Um homem viveu uma situação chocante ao participar da exumação do corpo da própria mãe no Cemitério São Miguel, em São Gonçalo, Região Metropolitana do Rio de Janeiro, no dia 15 de maio. Em vez dos restos mortais de sua mãe, ele se deparou com o cadáver de um homem desconhecido. A família de Vera Lúcia Ribeiro da Silva, de 68 anos, denuncia o desaparecimento do corpo e exige respostas.
O caso
Alexandre Ribeiro Silva, de 54 anos, filho de Vera Lúcia, contou que foi ao cemitério para transferir os restos mortais da mãe para um jazigo familiar em outro local. Ele já havia ido ao cemitério em março de 2025, mas foi informado de que o corpo ainda não estava completamente decomposto, impossibilitando a retirada naquele momento. Ao retornar, após quatro anos da morte de Vera Lúcia, a surpresa foi devastadora.
“Quando retiraram o caixão e o abriram, me deparei com os restos mortais de outra pessoa. Na verdade, era um homem”, afirmou Alexandre. Segundo ele, funcionários da administração do cemitério verificaram os registros e confirmaram que o túmulo correspondia ao local onde Vera Lúcia havia sido sepultada. No entanto, não souberam explicar como outro corpo passou a ocupar o espaço.
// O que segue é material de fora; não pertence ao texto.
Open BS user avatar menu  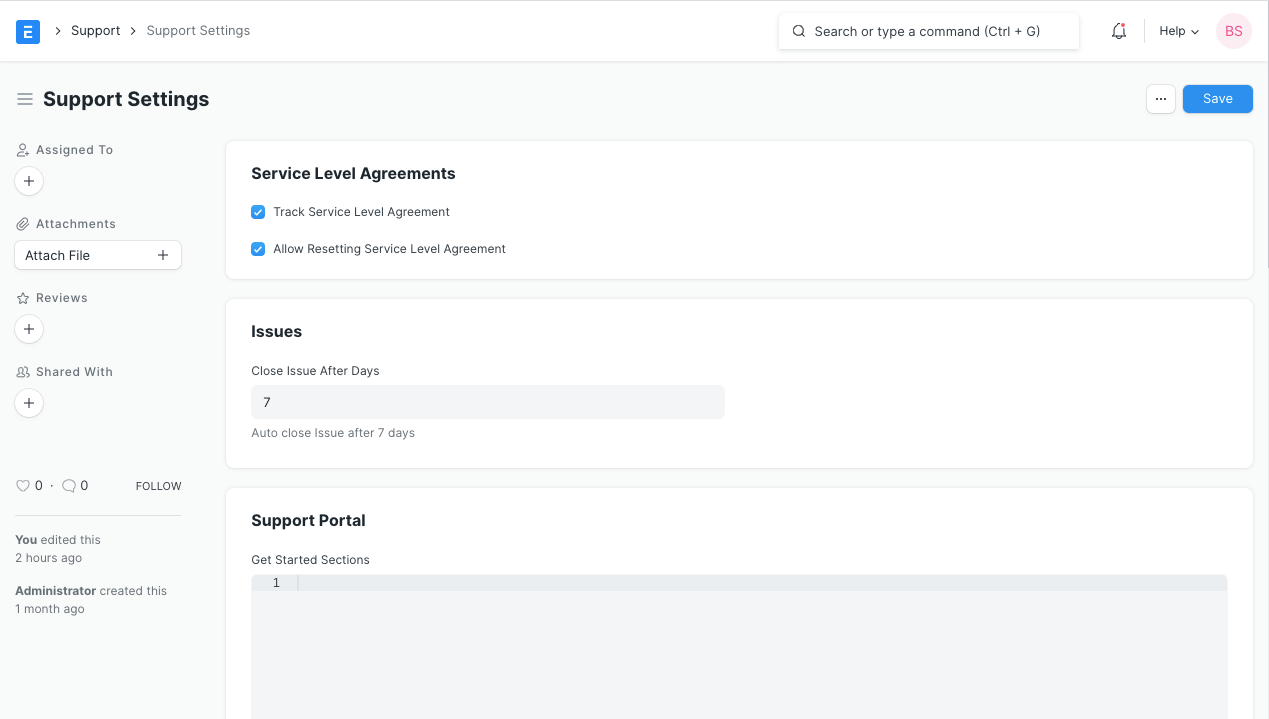pos(1233,31)
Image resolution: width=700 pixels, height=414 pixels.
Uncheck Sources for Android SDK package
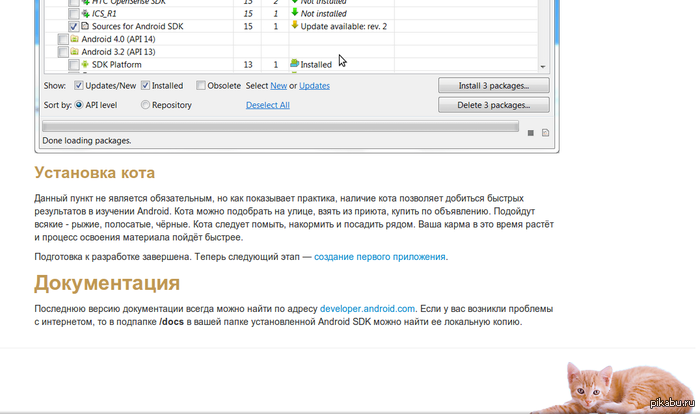tap(73, 26)
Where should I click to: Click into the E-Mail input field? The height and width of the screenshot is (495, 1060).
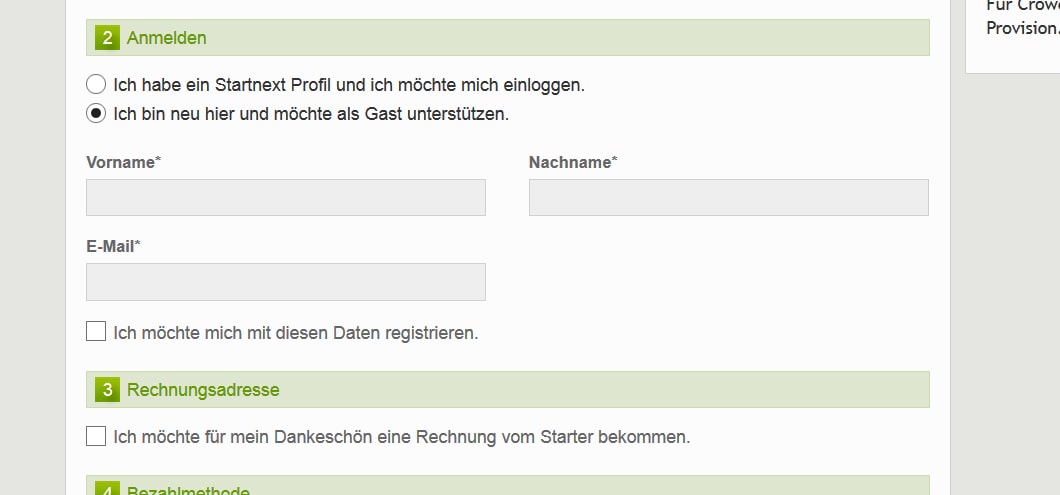point(286,282)
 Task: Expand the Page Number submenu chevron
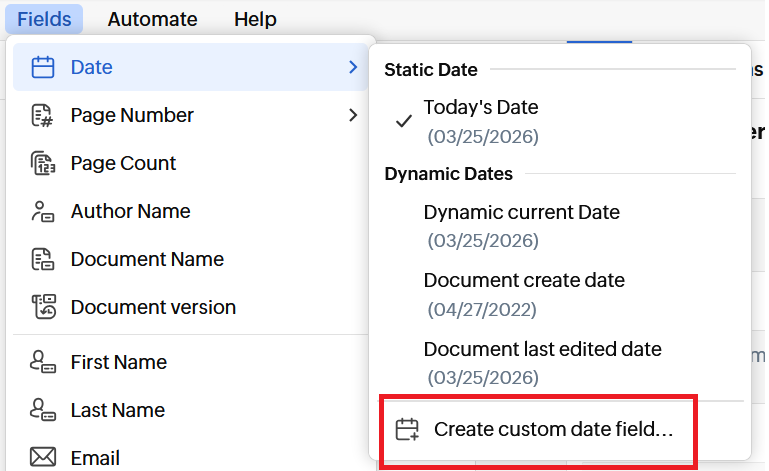point(352,116)
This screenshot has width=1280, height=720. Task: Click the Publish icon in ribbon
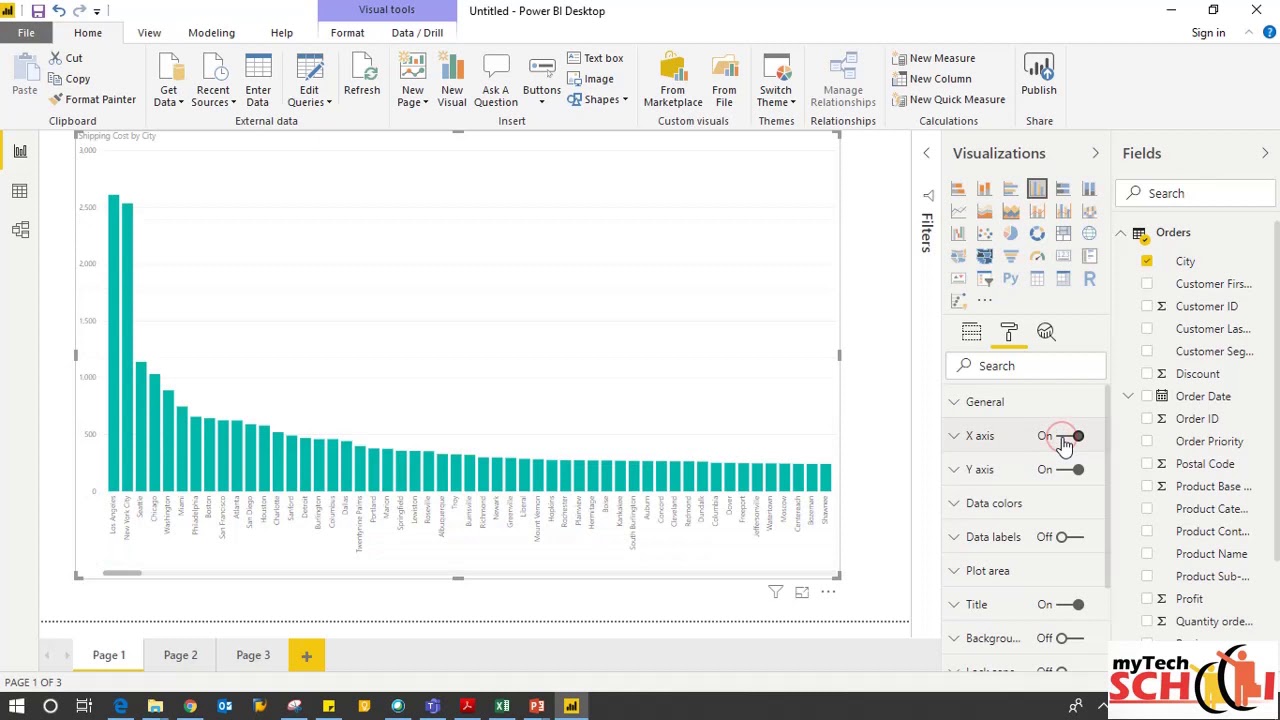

Investigação e providências
Alexandre registrou ocorrência na 72ª DP (São Gonçalo) e acionou seu advogado. “Quero saber onde está o corpo da minha mãe”, desabafou. A Polícia Civil informou que diligências estão em andamento para apurar o ocorrido. Já a Prefeitura de São Gonçalo afirmou que a administração do cemitério está em contato com a família para esclarecer os fatos e se colocou à disposição das autoridades. Além disso, foram adotadas medidas para evitar novos casos, incluindo a substituição da administração do cemitério e a modernização do sistema de controle de sepultamentos.
A família aguarda respostas e espera que o corpo de Vera Lúcia seja encontrado. O caso levanta questionamentos sobre a gestão de cemitérios e a segurança dos sepultamentos.